* Begin Dataset rows *
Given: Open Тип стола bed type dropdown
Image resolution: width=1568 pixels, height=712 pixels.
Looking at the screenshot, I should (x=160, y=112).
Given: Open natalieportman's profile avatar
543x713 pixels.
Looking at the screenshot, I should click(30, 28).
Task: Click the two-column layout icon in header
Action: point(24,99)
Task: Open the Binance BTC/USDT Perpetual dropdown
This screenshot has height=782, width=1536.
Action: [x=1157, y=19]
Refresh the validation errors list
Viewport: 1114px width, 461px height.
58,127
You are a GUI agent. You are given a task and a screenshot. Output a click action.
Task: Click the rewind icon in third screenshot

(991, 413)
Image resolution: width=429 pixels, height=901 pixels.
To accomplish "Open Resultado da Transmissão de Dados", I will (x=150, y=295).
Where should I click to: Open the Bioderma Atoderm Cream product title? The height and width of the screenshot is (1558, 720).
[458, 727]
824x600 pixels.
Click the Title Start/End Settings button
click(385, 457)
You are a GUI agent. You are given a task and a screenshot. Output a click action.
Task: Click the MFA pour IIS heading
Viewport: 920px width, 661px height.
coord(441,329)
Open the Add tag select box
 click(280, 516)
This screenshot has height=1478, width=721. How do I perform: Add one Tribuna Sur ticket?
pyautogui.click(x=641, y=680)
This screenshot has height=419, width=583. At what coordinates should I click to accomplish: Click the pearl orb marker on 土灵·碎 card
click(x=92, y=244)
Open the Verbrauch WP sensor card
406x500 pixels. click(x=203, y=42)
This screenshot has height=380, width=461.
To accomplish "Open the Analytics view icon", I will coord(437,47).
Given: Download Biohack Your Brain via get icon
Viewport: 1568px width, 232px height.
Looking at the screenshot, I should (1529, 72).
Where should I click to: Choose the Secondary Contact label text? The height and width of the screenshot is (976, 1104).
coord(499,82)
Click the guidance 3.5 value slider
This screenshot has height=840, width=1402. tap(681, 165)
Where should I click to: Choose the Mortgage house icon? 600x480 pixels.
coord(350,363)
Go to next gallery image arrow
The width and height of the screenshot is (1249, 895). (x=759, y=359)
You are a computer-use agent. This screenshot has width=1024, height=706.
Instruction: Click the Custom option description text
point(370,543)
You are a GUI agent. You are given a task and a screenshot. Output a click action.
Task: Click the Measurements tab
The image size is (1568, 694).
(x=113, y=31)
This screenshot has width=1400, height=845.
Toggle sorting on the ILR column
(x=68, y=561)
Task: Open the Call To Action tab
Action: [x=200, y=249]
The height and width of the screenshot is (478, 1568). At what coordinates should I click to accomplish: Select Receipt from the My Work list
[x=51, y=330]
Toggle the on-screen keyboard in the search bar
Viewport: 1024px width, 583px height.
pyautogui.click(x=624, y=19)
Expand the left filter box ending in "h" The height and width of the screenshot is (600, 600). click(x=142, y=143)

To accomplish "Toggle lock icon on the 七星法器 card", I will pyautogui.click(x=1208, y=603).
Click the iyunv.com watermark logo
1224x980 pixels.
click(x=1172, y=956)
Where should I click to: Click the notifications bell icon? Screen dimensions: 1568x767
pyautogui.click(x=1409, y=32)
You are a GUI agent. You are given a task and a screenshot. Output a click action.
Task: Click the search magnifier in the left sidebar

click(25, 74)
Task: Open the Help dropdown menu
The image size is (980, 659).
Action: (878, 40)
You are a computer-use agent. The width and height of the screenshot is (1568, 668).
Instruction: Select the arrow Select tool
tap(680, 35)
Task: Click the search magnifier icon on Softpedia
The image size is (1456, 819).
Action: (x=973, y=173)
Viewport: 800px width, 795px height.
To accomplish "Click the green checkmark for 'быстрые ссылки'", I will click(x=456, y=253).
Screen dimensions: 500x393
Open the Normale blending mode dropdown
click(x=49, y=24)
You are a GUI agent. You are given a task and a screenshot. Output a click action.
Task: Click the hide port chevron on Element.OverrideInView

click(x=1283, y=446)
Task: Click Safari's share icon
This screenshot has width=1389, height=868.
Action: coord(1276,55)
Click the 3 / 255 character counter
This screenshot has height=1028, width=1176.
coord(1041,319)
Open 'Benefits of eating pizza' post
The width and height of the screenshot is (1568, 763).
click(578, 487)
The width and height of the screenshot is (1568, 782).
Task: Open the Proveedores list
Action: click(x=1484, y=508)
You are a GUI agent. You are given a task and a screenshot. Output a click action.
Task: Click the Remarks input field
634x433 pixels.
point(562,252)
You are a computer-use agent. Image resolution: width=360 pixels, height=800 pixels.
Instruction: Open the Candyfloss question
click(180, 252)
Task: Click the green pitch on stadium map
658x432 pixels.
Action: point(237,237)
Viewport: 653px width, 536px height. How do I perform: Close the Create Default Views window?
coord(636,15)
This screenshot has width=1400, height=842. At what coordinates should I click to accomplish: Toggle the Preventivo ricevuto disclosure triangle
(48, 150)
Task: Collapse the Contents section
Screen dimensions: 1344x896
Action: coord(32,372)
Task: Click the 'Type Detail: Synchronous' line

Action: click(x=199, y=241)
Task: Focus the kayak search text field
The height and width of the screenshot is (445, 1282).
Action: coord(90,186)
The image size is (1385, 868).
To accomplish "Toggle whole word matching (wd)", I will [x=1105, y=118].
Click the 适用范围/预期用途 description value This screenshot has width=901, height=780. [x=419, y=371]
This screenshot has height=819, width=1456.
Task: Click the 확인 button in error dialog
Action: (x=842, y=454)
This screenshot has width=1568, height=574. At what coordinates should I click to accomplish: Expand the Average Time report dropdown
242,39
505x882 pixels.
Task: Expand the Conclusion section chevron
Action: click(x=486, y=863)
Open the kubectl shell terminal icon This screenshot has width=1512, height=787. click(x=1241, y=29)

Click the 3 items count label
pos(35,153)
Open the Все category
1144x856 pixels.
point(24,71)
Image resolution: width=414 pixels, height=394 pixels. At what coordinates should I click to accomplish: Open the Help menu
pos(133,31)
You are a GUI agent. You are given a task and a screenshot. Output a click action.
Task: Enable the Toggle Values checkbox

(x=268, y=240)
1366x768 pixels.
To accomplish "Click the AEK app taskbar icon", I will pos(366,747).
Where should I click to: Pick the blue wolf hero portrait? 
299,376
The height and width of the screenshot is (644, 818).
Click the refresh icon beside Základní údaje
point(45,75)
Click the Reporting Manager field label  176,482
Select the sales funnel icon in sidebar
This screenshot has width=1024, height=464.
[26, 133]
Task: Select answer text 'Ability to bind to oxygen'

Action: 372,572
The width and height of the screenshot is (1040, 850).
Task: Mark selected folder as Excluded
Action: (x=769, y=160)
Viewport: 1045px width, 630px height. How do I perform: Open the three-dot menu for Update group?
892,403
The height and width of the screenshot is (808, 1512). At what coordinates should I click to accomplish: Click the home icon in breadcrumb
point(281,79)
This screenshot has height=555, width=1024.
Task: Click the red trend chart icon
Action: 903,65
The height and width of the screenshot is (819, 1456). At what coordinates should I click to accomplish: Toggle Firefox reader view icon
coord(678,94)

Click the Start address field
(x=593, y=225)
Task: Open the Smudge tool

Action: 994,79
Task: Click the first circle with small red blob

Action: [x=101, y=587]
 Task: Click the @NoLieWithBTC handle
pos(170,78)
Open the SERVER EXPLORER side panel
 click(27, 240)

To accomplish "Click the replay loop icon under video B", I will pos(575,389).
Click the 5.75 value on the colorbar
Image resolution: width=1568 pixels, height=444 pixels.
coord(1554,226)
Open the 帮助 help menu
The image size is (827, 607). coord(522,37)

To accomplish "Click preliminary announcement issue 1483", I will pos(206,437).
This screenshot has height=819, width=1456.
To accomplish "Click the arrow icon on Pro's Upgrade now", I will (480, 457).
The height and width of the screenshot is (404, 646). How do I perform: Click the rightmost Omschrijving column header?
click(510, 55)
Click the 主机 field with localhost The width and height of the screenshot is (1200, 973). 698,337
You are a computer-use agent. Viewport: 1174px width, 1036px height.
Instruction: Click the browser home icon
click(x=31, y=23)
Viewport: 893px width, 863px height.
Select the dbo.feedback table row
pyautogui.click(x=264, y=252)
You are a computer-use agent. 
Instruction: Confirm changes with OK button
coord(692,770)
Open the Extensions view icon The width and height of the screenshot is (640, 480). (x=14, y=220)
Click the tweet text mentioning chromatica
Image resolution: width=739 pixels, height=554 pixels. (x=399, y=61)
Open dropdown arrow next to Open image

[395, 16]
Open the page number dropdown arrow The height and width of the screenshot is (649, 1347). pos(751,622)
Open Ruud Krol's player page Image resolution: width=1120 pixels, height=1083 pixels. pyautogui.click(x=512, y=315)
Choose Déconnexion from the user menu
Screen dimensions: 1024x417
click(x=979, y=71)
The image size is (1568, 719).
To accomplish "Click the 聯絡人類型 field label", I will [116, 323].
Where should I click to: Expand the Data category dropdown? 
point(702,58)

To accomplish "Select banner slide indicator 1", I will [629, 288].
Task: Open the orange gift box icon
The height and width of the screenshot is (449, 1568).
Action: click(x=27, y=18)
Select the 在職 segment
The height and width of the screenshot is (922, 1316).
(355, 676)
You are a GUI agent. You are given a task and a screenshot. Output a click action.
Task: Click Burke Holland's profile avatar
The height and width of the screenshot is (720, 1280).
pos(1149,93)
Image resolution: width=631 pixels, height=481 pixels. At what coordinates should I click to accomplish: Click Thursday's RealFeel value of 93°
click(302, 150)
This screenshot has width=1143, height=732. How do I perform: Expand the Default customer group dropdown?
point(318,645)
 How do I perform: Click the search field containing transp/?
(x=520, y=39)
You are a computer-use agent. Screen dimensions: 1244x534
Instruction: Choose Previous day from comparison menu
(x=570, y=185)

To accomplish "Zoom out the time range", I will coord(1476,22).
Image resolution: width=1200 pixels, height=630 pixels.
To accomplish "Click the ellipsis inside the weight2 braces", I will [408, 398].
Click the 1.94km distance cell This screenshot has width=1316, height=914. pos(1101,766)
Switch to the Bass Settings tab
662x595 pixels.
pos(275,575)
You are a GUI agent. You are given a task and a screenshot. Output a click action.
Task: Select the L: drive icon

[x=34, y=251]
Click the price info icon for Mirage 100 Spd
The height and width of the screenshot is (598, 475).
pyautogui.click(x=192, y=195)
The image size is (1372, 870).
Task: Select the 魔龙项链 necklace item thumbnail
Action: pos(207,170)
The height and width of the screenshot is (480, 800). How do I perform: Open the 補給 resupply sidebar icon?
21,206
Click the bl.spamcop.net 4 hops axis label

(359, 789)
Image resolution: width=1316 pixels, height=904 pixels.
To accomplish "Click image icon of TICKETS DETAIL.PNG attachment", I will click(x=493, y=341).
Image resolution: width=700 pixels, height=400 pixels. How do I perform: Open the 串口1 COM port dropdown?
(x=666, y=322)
* End Dataset rows *
Rewrite in full the records between the lines holding "Expand the left" and "click(x=1172, y=956)", inclusive, requests and all, offsetting every coordinate in the answers by +134.

Answer for the task
Expand the left filter box ending in "h" The height and width of the screenshot is (600, 600). click(x=276, y=277)

To accomplish "Toggle lock icon on the 七星法器 card", I will pyautogui.click(x=1342, y=737).
Click the iyunv.com watermark logo
1224x980 pixels.
click(x=1306, y=1090)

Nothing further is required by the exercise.